## TEXT PROVIDED
Here, \(\tau _i\) measures variance in the production of daughter species and is the reference turnover parameter for extinction and/or speciation events of trait i, \(\beta _i\) is the macroevolutionary net diversification rate of trait i, seen as the long-time average net effect of speciation and extinction, and \(\rho _{01}\) and \(\rho _{10}\) are the resulting macroevolutionary rates of exchange of traits. For later reference we also adopt from Gillespie (1977) the new evolutionary principle that trait success (fitness in population genetics terminology) not only increases with offspring mean but also may decrease with offspring variance inversely proportional to population size. Using macroevolution terminology, \(\tau \) refers to the species turn-over rate, a quantity which has received increasing attention in the empirical literature aiming at interpreting patterns of species diversity (Gamisch and Comes 2019; Han et al. 2020; Nakov et al. 2019). In the current situation of developmental stochastic dynamics, as opposed to environmental stochastic influences, \(\beta _i\) (or rather \(1+\beta _i\)) represent offspring mean and \(\tau _i\) offspring variance. Then, following Gillespie (1974, 1977) the fitness is properly measured by \(f_i(r)\), where

$$\begin{aligned} f_i(r)=\beta _i-\frac{\tau _i}{r},\quad i=0,1. \end{aligned}$$
(7)

Conditionally on the set of paths of X which do not go extinct, let

$$\begin{aligned} P^n_t = \frac{K_{nt}^{(n)}}{K^{(n)}_{nt}+L^{(n)}_{nt}}, \qquad R^n_t=\frac{1}{n} (K^{(n)}_{nt}+L^{(n)}_{nt}), \quad t\ge 0. \end{aligned}$$

The ratio \(P^n\) will play the role of the frequency process \(\xi ^N\), even though the scaled Wright Fisher process \(\xi ^N\) is derived from a population of fixed size N whereas \(P^n\) is a frequency with respect to the stochastically varying species richness process \(R^n\).

The final step towards a generic species trait richness model is finding the limit processes in the scaling regime as \(n\rightarrow \infty \), expecting the remaining macroevolutionary rates to be \(\tau _0\), \(\tau _1\) as rates of change for the speciation/extinction process, \(\beta _0\), \(\beta _1\) diversification rates for net growth (if positive) or net decline (if negative), and \(\rho _{01}\), \(\rho _{10}\) controlling trait interchange. We expect in the limit to obtain a bi-variate, coupled diffusion process, \({\mathcal {X}}=({\mathcal {X}}_t)_{t\ge 0}\), with representations \(({\mathcal {K}},{\mathcal {L}})'\) and \(({\mathcal {P}},{\mathcal {R}})\) say. To assist in identifying the limit model we will exploit the existing theory of measure-branching processes, briefly laid out in Sect. 5 below. In fact, it is straightforward to re-interpret \(X^{(n)}\) as a measure-valued branching process on trait space \(E=\{0,1\}\) with scaled parameters. In this view our macroevolutionary scaling is consistent with a super-process approximation, for which the spatial motion is the on-off process on E with jump rates \(\rho _{01}\), \(\rho _{10}\). As a consequence, \((n^{-1}X_{[nt]}^{(n)})_{t\ge 0}\), has a weak limit which is a super-on/off process with binary branching.

## ENTRIES SUPPLIED
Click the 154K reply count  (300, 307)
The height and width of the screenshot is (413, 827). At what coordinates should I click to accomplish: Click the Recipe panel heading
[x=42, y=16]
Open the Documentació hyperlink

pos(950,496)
---
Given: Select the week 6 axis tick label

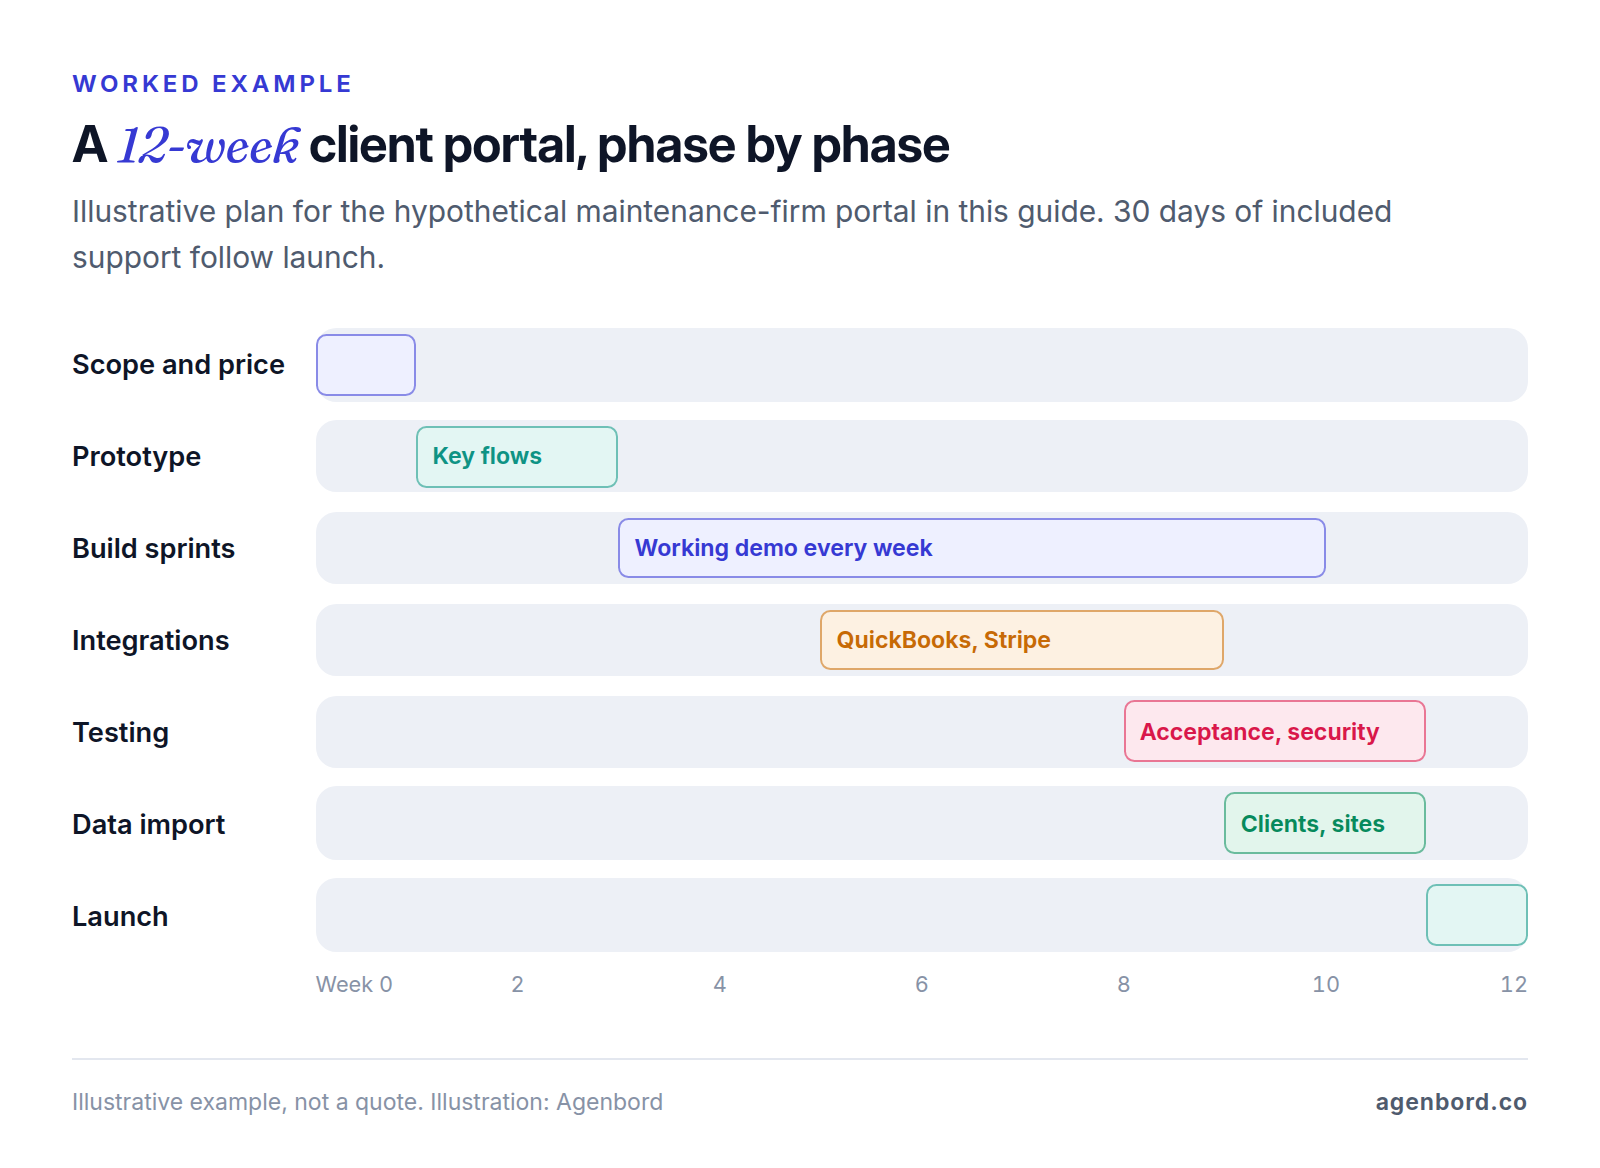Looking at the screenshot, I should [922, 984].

## WORK REQUEST A
Decide whether each statement below agrees with the species trait richness text, and support each yes or no with the deciding words of that text, quoted exactly. (i) The theory of measure-branching processes is laid out in Sect. 5. (ii) Trait success is said to decrease as offspring mean increases. (iii) In the super-process approximation, the spatial motion is a Wright Fisher process.
## WORK REQUEST B
Pick up the species trait richness text after its last sentence and continue it.

## EXERCISE ANSWER A
(i) Yes: "the existing theory of measure-branching processes, briefly laid out in Sect. 5 below"
(ii) No: "trait success (fitness in population genetics terminology) not only increases with offspring mean"
(iii) No: "the spatial motion is the on-off process on E"

## EXERCISE ANSWER B
Proposition 1

Suppose that

$$\begin{aligned} n^{-1}X^{(n)}_0\rightarrow {\mathcal {X}}_0,\quad n\rightarrow \infty , \end{aligned}$$

where \({\mathcal {X}}_0\) is a nonnegative deterministic column vector. As \(n\rightarrow \infty \) the scaled branching process \((n^{-1}X_{nt}^{(n)})_{t\ge 0}\), converges weakly to the continuous state branching process \({\mathcal {X}}=({\mathcal {K}},{\mathcal {L}})'\), which is the unique solution of the SDE

$$\begin{aligned} {\mathcal {X}}_t&= {\mathcal {X}}_0+ \int _0^t \left[ \begin{array}{cc} \beta _0-\rho _{01} &{} \rho _{10} \\ \rho _{01} &{} \beta _1-\rho _{10} \end{array} \right] {\mathcal {X}}_s\,ds +\left( {\begin{array}{c}1\\ 0\end{array}}\right) \int _0^t \sqrt{\tau _0 {\mathcal {K}}_s} \,dB^0_s \\&\quad +\left( {\begin{array}{c}0\\ 1\end{array}}\right) \int _0^t \sqrt{\tau _1 {\mathcal {L}}_s} \,dB^1_s,\quad t\ge 0, \end{aligned}$$

where \(B^0\), \(B^1\) are independent, standard Brownian motions. Furthermore, \((P^n, R^n)\) converges weakly to \(({\mathcal {P}},{\mathcal {R}})\), the unique solution of

$$\begin{aligned} d{\mathcal {P}}_t&={\mathcal {P}}_t(1-{\mathcal {P}}_t) (f_0({\mathcal {R}}_t)-f_1({\mathcal {R}}_t))\,dt -\rho _{01}{\mathcal {P}}_t\,dt+\rho _{10}(1-{\mathcal {P}}_t)\,dt\nonumber \\&\quad + \sqrt{{\mathcal {P}}_t\big (1-{\mathcal {P}}_t\big )\big (\tau _0(1-{\mathcal {P}}_t)+\tau _1 {\mathcal {P}}_t\big )\frac{1}{{\mathcal {R}}_t}}\,dB^-_t, \end{aligned}$$
(8)
$$\begin{aligned} d{\mathcal {R}}_t&={\mathcal {R}}_t\big (\beta _0 {\mathcal {P}}_t+\beta _1(1-{\mathcal {P}}_t)\big )\,dt +\sqrt{{\mathcal {R}}_t\big (\tau _0 {\mathcal {P}}_t+\tau _1(1-{\mathcal {P}}_t)\big )}\,dB^+_t, \end{aligned}$$
(9)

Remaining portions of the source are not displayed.